### PROVIDED DATA
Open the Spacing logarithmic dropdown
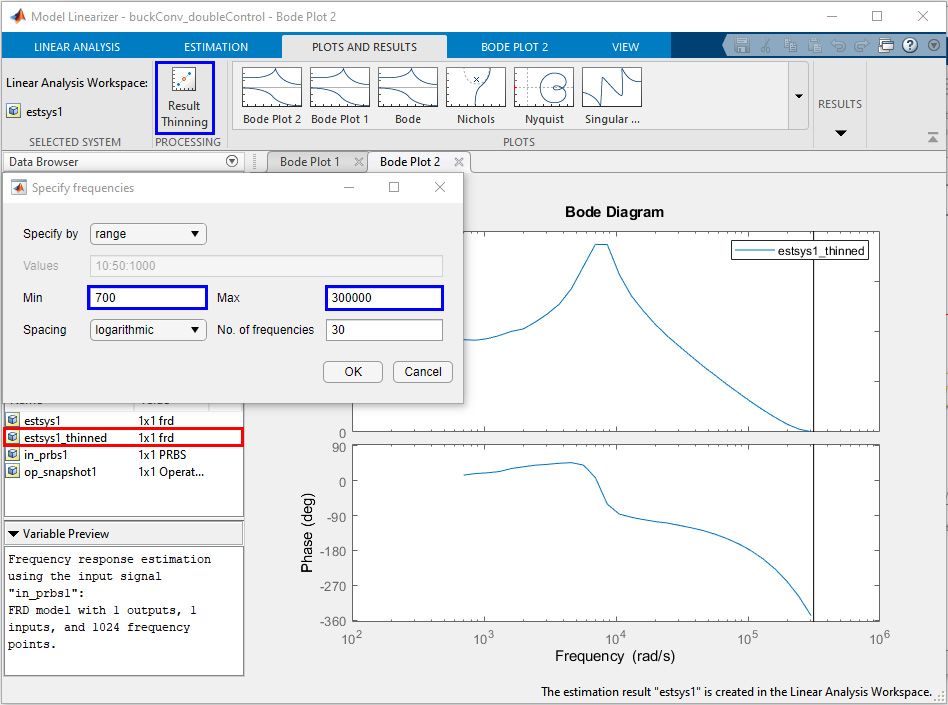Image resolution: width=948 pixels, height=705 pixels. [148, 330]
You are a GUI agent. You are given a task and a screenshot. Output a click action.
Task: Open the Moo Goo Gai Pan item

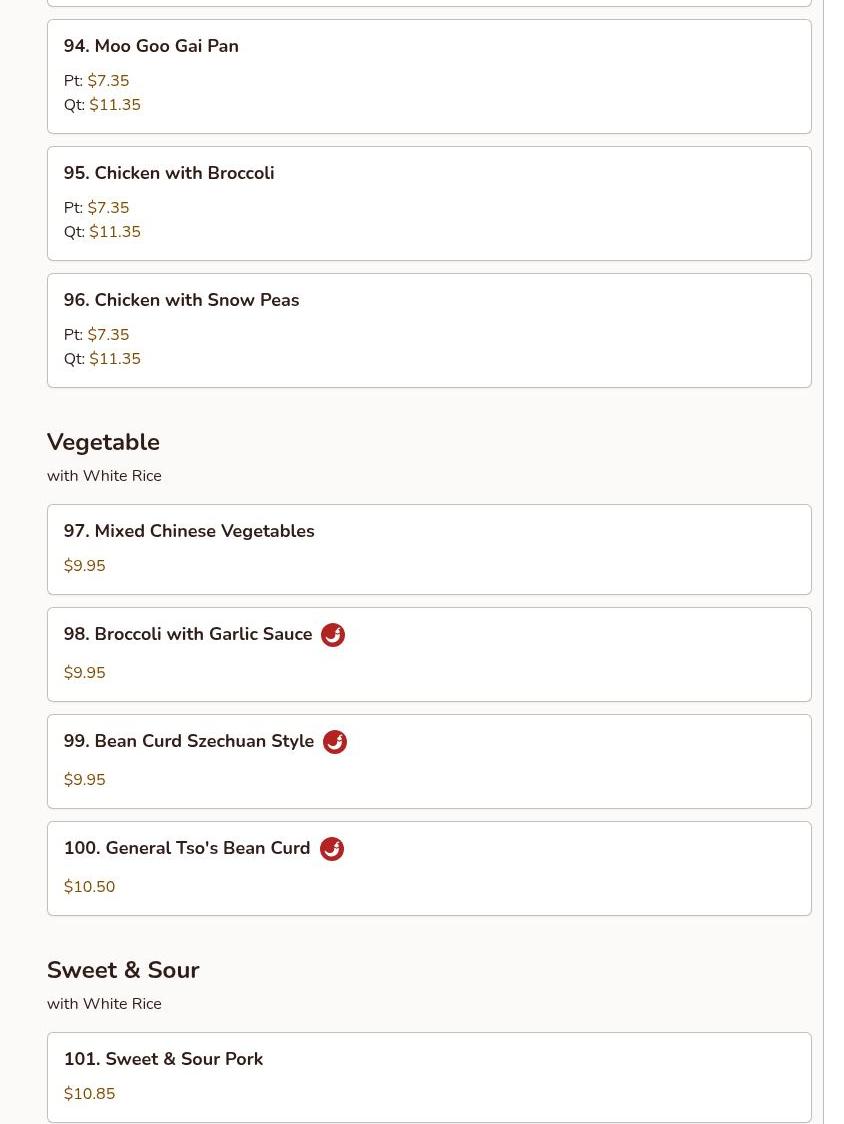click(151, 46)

--

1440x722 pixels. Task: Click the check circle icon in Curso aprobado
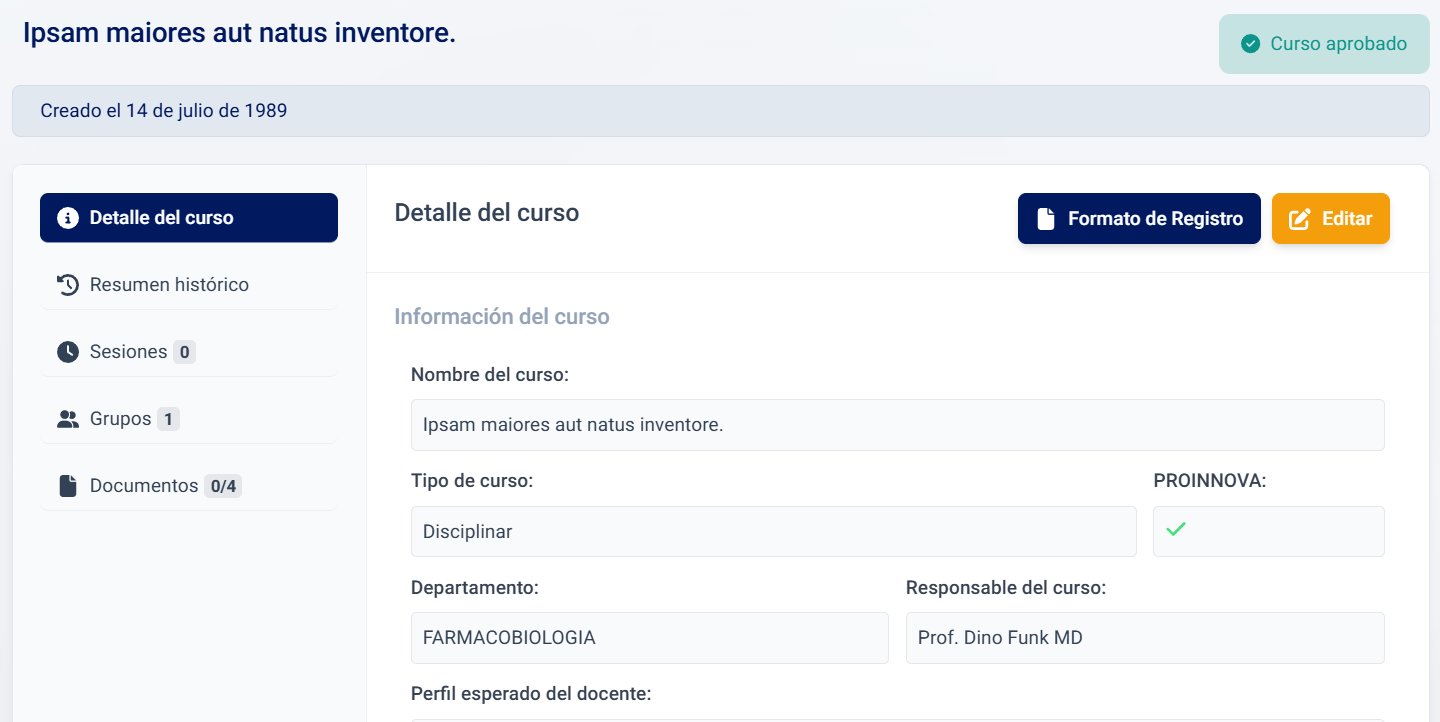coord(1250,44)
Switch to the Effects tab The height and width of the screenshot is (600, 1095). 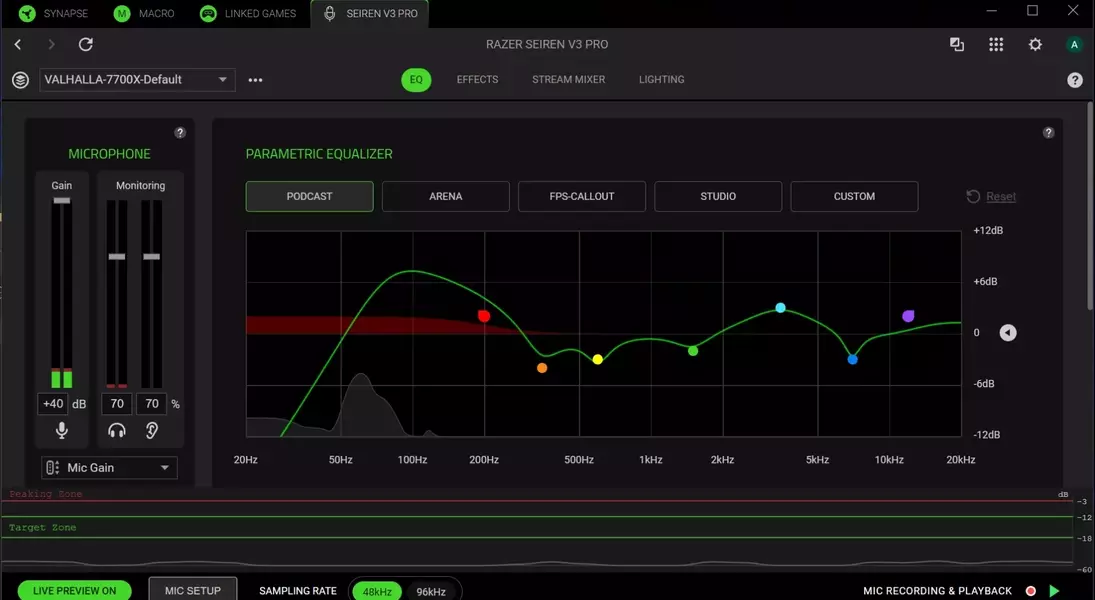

---

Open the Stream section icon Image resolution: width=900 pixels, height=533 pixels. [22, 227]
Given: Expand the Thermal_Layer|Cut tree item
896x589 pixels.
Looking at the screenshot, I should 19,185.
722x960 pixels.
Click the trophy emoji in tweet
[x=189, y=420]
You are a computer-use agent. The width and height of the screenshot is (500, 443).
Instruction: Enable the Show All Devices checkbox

### WHAT TO WORK ON
What is the number of lines in the material above that include the string "agent"? Give only that number.

### REPLY TO THE TASK
2